The libel was filed against the ship Susan W. Lind and owners for alleged damage to cargo shipped to the libellants, as consignees, from Liverpool to Charleston, through the neglect and fault of the master. The goods shipped were twenty-four boxes of cotton thread, which on delivery at Charleston were damaged to the amount of some fifty per cent. The spools of thread were packed in small wooden boxes lined with paper, one hundred dozen in each box, and again inclosed in a large wooden box, six small boxes in each large one, lined with paper between the small boxes. When these boxes were delivered and opened, the spools of thread in each of the small boxes were more or less stained, and spotted by dampness and mould, though the large and small boxes themselves were generally dry, as was also the paper covering the thread.

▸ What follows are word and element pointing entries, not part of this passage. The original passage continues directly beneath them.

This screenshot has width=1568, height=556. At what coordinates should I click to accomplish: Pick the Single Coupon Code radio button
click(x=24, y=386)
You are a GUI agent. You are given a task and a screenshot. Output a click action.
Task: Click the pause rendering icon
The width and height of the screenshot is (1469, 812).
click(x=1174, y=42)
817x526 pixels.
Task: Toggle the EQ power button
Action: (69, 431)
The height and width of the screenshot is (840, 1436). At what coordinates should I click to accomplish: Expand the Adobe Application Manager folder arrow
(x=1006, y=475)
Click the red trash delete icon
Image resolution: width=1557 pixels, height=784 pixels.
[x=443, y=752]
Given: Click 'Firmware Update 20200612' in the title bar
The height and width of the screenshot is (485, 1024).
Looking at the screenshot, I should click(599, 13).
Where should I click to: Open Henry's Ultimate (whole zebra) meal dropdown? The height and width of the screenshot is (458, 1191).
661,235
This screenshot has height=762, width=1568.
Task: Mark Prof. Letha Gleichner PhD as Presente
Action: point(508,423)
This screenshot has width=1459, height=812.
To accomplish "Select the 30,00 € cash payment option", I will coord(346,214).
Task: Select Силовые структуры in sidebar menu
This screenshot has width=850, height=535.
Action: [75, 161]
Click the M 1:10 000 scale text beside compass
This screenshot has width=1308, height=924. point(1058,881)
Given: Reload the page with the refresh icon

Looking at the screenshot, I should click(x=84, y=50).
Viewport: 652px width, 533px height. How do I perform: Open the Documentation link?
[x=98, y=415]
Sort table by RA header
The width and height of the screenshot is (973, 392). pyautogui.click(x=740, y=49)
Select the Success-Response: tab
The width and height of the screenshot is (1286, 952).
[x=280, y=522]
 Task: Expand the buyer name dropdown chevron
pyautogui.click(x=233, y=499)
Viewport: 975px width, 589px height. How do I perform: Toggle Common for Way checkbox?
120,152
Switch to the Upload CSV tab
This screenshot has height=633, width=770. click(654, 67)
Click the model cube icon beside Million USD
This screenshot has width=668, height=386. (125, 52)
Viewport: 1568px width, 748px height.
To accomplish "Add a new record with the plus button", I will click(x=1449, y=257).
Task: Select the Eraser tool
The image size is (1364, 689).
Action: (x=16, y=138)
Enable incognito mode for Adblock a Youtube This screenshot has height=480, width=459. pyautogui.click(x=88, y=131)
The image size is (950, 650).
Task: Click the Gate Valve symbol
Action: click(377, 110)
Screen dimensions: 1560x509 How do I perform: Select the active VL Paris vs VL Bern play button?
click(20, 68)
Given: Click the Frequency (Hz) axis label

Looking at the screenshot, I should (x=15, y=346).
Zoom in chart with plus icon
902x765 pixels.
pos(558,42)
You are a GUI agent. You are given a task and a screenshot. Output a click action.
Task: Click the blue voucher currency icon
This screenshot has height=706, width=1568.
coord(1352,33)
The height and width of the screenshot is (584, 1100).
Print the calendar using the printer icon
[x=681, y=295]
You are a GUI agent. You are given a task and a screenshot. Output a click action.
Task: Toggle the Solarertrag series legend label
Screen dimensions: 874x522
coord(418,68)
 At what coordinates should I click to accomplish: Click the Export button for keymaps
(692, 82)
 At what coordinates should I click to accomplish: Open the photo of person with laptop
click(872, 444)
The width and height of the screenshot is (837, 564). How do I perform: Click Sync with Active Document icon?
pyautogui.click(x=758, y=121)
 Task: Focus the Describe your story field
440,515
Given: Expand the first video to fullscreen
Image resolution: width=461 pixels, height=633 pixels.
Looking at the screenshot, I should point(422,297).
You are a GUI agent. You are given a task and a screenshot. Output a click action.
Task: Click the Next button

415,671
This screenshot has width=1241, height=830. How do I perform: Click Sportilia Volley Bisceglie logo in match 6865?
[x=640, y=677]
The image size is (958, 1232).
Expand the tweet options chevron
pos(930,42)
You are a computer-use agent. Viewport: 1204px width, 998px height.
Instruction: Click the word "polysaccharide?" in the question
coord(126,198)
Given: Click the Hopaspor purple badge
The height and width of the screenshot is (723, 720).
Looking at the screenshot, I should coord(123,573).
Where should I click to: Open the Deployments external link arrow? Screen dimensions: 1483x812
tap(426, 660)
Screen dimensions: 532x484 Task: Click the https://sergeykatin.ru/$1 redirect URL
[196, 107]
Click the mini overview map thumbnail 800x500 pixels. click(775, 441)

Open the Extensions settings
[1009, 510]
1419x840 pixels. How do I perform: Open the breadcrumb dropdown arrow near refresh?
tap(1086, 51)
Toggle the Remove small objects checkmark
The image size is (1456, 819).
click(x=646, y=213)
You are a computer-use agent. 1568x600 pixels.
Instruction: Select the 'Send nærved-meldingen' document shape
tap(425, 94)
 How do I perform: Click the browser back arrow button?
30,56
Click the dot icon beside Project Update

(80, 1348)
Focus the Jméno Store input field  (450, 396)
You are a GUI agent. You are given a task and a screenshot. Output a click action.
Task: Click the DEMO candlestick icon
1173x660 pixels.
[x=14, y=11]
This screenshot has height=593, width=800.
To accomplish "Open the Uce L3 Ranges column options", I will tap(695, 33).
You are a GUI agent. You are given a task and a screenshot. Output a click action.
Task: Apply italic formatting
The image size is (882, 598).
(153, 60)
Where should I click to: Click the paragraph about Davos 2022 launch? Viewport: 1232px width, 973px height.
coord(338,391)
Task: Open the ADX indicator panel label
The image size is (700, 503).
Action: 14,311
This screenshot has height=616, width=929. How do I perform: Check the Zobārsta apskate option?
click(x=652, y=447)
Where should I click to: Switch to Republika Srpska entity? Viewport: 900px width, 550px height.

The respondents in their answer allege, that, if the contents of the boxes were in a damaged state when opened, the damage must have existed, or originated in causes that existed, before they were delivered on board the ship, though not indicated by the external appearance of the boxes; or must have been produced by the effects of the dampness of the atmosphere in the hold of the vessel to which goods, wares, and merchandise are exposed, and, especially such as were shipped for the libellants, in all vessels, however tight and stanch, with cargoes however well stowed, on as long and boisterous a passage as was experienced by the Susan W. Lind; or, the same was caused by such dampness in consequence of the neglect of the shipper in not having packed the cotton thread in boxes calculated to exclude the damp air which otherwise it must be subject to in the transportation across the Atlantic.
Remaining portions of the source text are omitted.